====== Task material

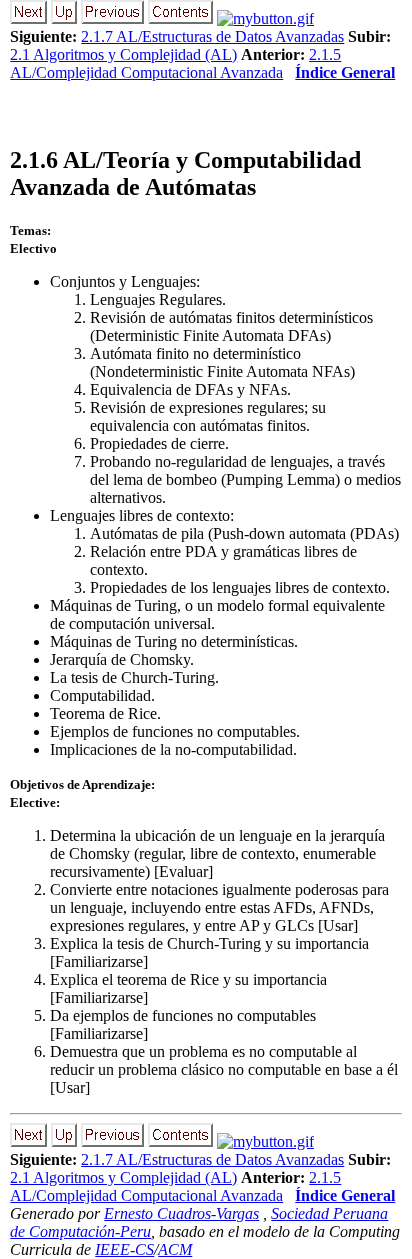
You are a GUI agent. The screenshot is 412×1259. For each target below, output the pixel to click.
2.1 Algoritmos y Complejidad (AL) (123, 54)
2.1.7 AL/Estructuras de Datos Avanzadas (212, 36)
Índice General (345, 72)
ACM (175, 1249)
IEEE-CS (124, 1249)
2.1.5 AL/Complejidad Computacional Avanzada (175, 63)
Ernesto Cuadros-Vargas (181, 1213)
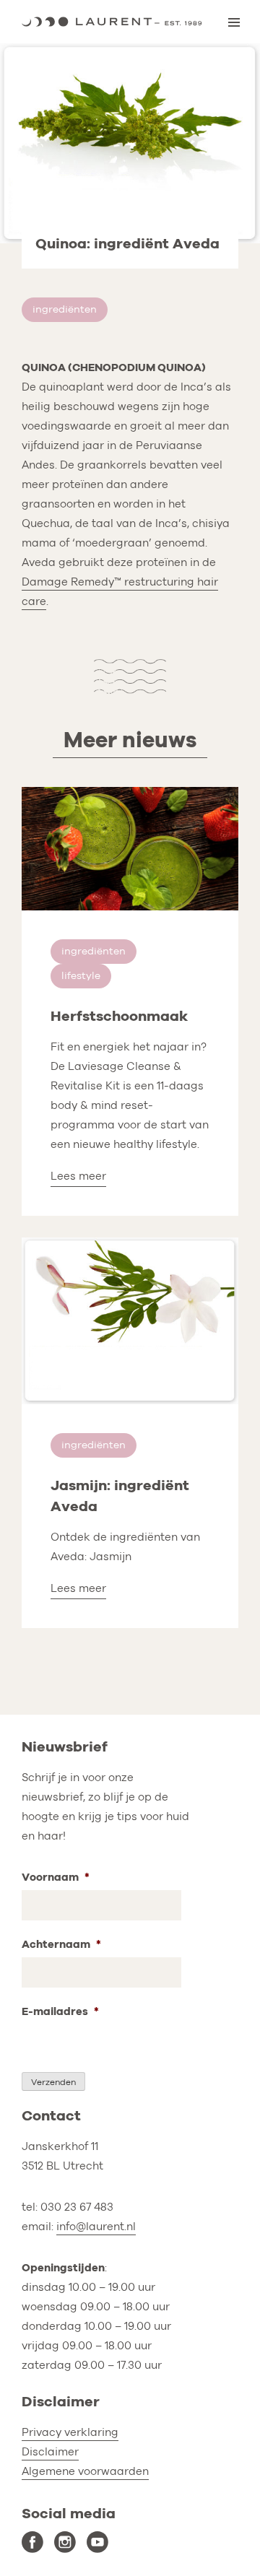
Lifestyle (80, 976)
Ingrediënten (64, 309)
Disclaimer (50, 2452)
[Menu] (234, 22)
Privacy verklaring (70, 2432)
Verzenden (53, 2082)
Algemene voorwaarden (85, 2471)
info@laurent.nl (96, 2226)
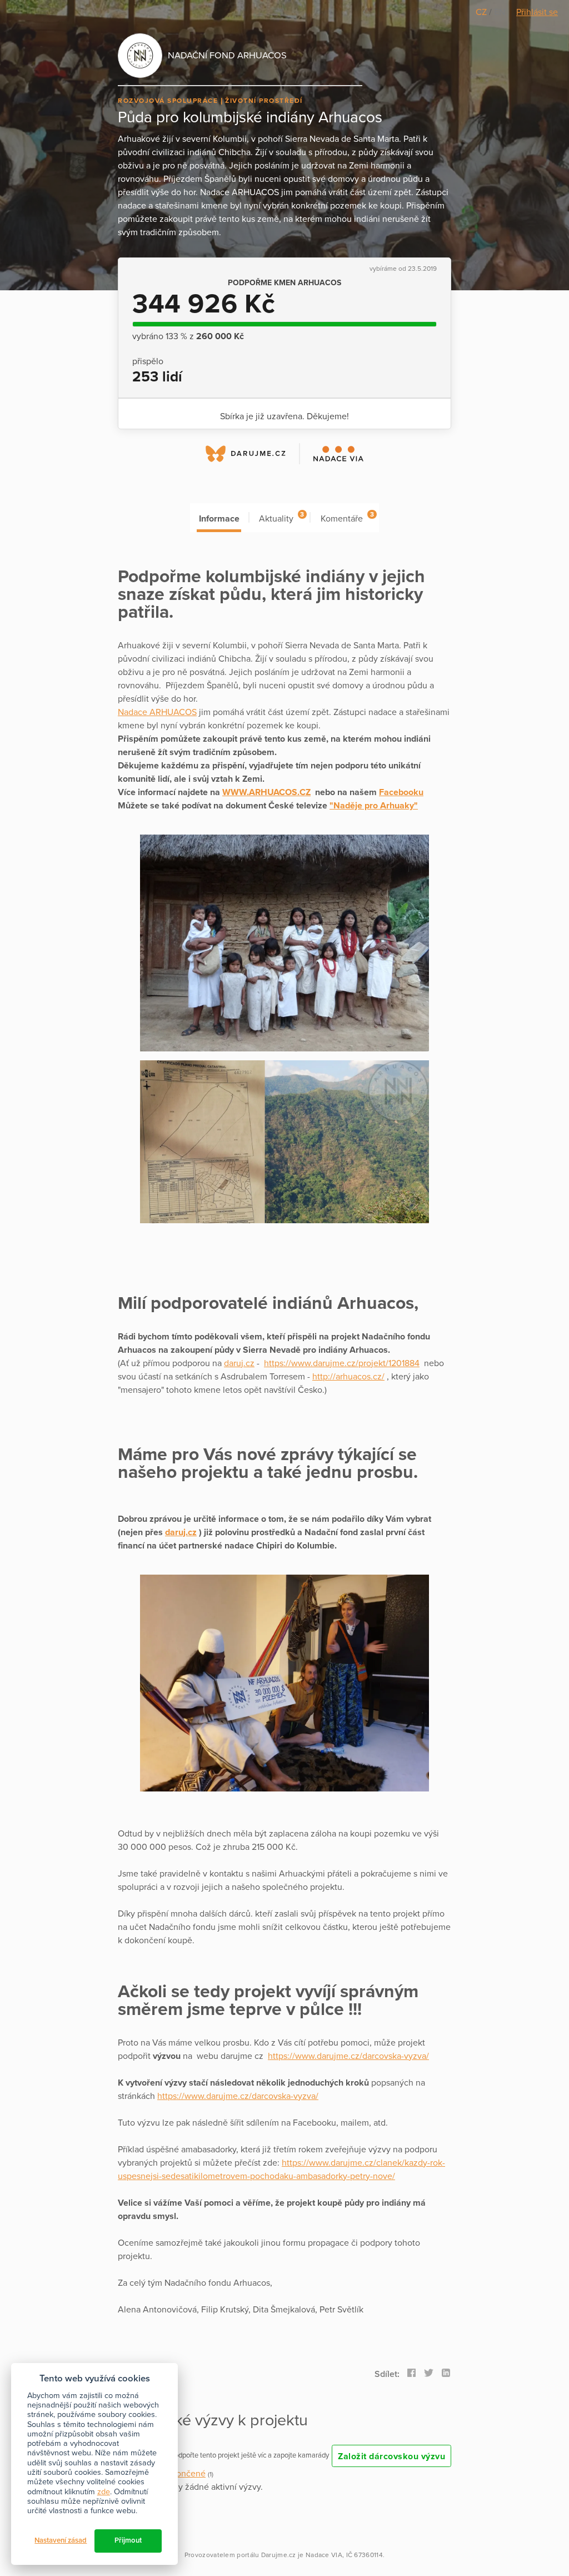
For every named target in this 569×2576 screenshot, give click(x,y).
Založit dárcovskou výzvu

============

### [Problem requirements]
Omit each image and transcribe the remaining records word for word.

### [Written solution]
You are a GUI agent. The screenshot is 412×1259. For each target below, output the pixel to click.
2.1 Algoritmos y Complejidad (AL) (123, 54)
2.1.7 AL/Estructuras de Datos Avanzadas (212, 36)
Índice General (345, 72)
ACM (175, 1249)
IEEE-CS (124, 1249)
2.1.5 AL/Complejidad Computacional Avanzada (175, 63)
Ernesto Cuadros-Vargas (181, 1213)
Lifestyle (80, 976)
Ingrediënten (64, 309)
Disclaimer (50, 2452)
[Menu] (234, 22)
Privacy verklaring (70, 2432)
Verzenden (53, 2082)
Algemene voorwaarden (85, 2471)
info@laurent.nl (96, 2226)
For every named target in this 569×2576 screenshot, give click(x,y).
Založit dárcovskou výzvu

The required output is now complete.